TRECHO PARA LEITURA:
%%

Seu recado foi replicado por Bolívia, Guatemala, Honduras e Antígua e Barbuda, esta falando em nome da comunidade caribenha, o que ampliou a ameaça de uma cúpula esvaziada. Como reação, a vice-presidente Kamala Harris foi despachada para Guatemala, Honduras e México, os três países essenciais em qualquer esforço para conter as levas de imigrantes que continuam a cruzar a fronteira americana — ela é a indicada de Biden para cuidar do assunto, embora tenha pouco a apresentar até agora. A primeira-dama Jill Biden, acompanhada da filha Ashley, visitou Equador, Panamá e Costa Rica, para “enfatizar a importância da parceria com os Estados Unidos”, segundo comunicado oficial. O subsecretário de Estado para o Hemisfério Ocidental, Brian Nichols, passou a semana no Caribe, tentando conquistar corações e mentes.
A ausência de López Obrador seria um golpe particularmente duro — prova disso é que não só Harris e Dodd, como também o embaixador americano na Cidade do México, Ken Salazar, estiveram várias vezes no palácio presidencial nos últimos tempos. Além de o México ser o maior parceiro comercial dos Estados Unidos (posição que retomou em fevereiro, destronando o Canadá), na fronteira compartilhada de mais de 3 100 quilômetros um recorde de 1,6 milhão de imigrantes tentou ingressar no eldorado americano em 2021, quatro vezes mais do que no ano anterior. Imigração deve ser um dos temas primordiais da Cúpula das Américas e a ausência de López Obrador dificulta ainda mais a costura de qualquer tipo de acordo. “A recusa a comparecer ao encontro dá vantagem a López Obrador em duas frentes: na interna, por agradar a sua base eleitoral, e na externa, por lhe oferecer condições de exigir mais dos Estados Unidos para colaborar na questão migratória”, diz Todd Eisenstadt, professor do Departamento de Governo da American University. O México já pôs em prática várias medidas para conter o fluxo ao longo da fronteira, inclusive montando vastos acampamentos para esperançosos que aguardam sua vez, e as relações entre Biden e o esquerdista AMLO são “cordiais”, mas eles estão longe de ser amigos.
Estreitos laços históricos e econômicos, emaranhados com interesses comerciais e ideológicos, fizeram com que, durante décadas, os Estados Unidos decidissem os rumos da América Latina. Não mais. “Estamos em um ambiente global radicalmente diferente, com consequências de longo prazo para os Estados Unidos devido à falta de união no continente”, observa P. Michael McKinley, ex-embaixador americano no Peru, Colômbia e Brasil. Contribui para a mudança a crescente presença da China — sempre ela — na região. Em 2021, o volume do comércio da América Latina com os chineses chegou a 400 bilhões de dólares. Em exportações latino-americanas, o salto foi de 35% para a China e de 19% para os Estados Unidos, segundo a Comissão Econômica para a América Latina e o Caribe (Cepal). Dos 36 países do continente americano (incluindo aí Estados Unidos e Canadá), 21 se envolveram na chamada Nova Rota da Seda, megaprojeto de infraestrutura de Xi Jinping que prevê um investimento de 5 trilhões de dólares para conectar os continentes por rotas marítimas e terrestres. A maior nação do planeta vai precisar distribuir muitos agrados para contornar o estouro da boiada abaixo do Rio Grande.

%%

ITENS FORNECIDOS:
%%

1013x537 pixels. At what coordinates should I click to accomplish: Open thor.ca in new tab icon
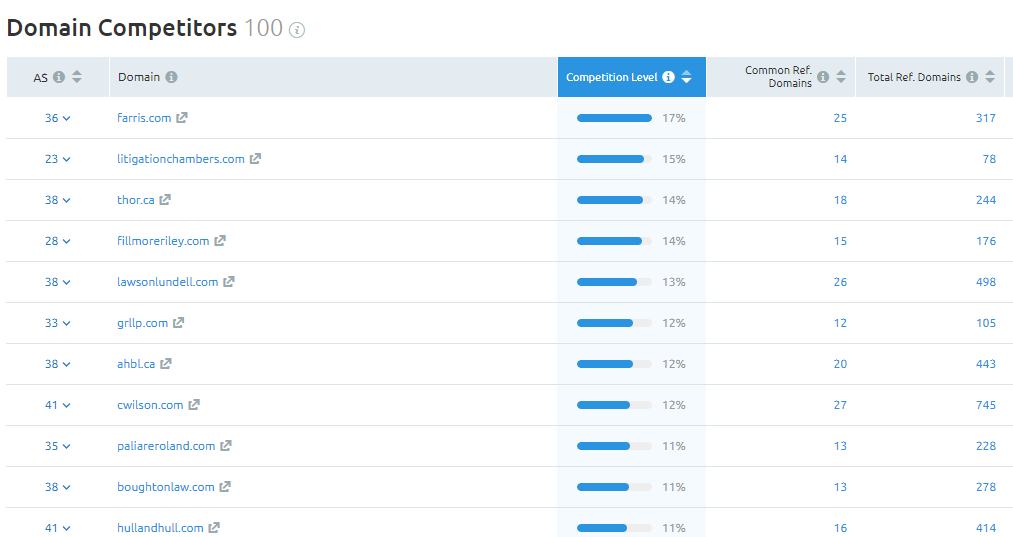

%%
%%

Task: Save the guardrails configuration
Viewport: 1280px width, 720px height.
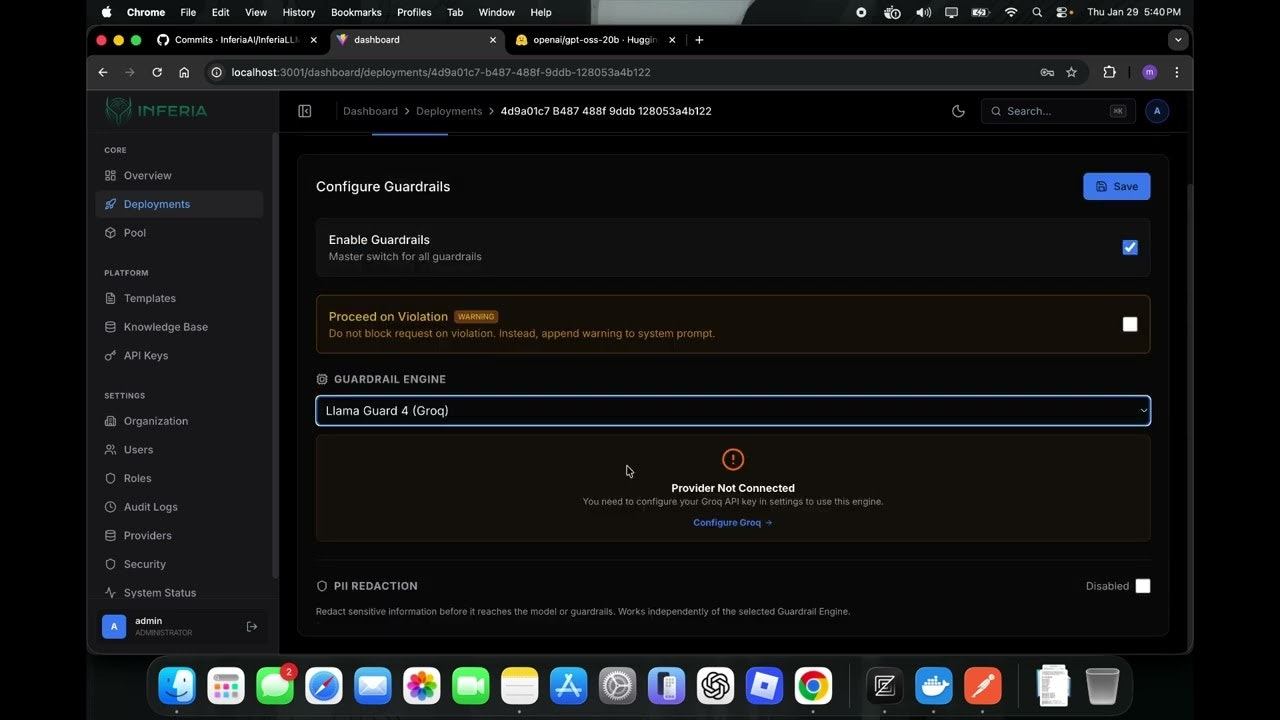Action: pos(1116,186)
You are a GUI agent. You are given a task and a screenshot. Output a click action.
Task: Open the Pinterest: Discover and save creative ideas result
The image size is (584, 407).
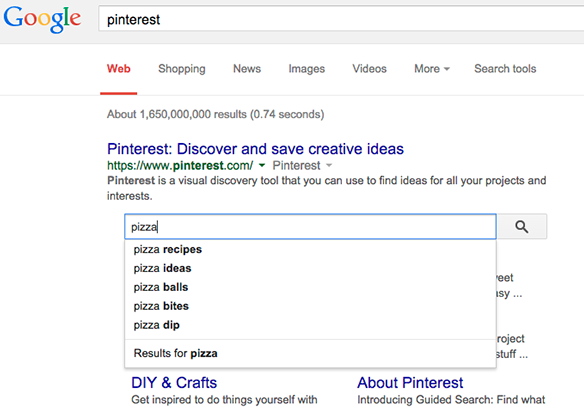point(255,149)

%%

DESCRIÇÃO DO PROBLEMA: Reescreva o trecho sobre a Cúpula das Américas desde "Seu recado foi" até "corações e mentes.", inclusive, trocando "corações e mentes" por "apoio político".

ESPAÇO PARA RESPOSTA:
Seu recado foi replicado por Bolívia, Guatemala, Honduras e Antígua e Barbuda, esta falando em nome da comunidade caribenha, o que ampliou a ameaça de uma cúpula esvaziada. Como reação, a vice-presidente Kamala Harris foi despachada para Guatemala, Honduras e México, os três países essenciais em qualquer esforço para conter as levas de imigrantes que continuam a cruzar a fronteira americana — ela é a indicada de Biden para cuidar do assunto, embora tenha pouco a apresentar até agora. A primeira-dama Jill Biden, acompanhada da filha Ashley, visitou Equador, Panamá e Costa Rica, para “enfatizar a importância da parceria com os Estados Unidos”, segundo comunicado oficial. O subsecretário de Estado para o Hemisfério Ocidental, Brian Nichols, passou a semana no Caribe, tentando conquistar apoio político.